■ Assignment ■
The answer must consist of every line below that contains the word "хурал".
• • • • • • •
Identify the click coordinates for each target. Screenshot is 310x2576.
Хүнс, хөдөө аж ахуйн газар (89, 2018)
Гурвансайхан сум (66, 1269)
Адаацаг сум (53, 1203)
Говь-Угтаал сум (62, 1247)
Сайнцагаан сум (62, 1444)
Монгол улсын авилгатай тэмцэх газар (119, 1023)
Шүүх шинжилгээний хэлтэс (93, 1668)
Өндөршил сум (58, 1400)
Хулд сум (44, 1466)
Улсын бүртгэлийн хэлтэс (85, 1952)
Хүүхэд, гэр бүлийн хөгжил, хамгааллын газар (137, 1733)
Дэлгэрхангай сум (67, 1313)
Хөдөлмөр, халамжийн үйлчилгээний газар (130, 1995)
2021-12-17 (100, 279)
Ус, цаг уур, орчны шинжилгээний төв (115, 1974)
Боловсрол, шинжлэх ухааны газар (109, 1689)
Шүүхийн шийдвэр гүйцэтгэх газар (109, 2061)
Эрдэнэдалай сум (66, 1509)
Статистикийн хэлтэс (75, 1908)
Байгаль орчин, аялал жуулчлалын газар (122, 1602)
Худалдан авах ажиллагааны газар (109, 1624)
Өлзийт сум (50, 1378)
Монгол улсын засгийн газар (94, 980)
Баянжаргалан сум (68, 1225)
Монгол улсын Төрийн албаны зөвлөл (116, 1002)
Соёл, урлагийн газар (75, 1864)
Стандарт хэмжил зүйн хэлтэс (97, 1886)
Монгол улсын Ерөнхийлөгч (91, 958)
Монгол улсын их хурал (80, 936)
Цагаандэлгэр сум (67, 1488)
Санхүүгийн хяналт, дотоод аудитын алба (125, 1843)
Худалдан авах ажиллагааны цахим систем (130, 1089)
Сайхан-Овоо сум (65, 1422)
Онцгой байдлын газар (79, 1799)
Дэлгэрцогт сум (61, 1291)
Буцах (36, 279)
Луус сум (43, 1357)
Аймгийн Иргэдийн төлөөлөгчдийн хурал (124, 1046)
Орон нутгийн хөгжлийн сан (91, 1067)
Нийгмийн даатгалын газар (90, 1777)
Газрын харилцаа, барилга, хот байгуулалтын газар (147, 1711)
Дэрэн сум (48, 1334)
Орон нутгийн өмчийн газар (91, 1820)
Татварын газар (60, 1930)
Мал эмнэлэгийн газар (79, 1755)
• • • • • • •
■ Task answer ■
Монгол улсын их хурал (80, 936)
Аймгийн Иргэдийн төлөөлөгчдийн хурал (124, 1046)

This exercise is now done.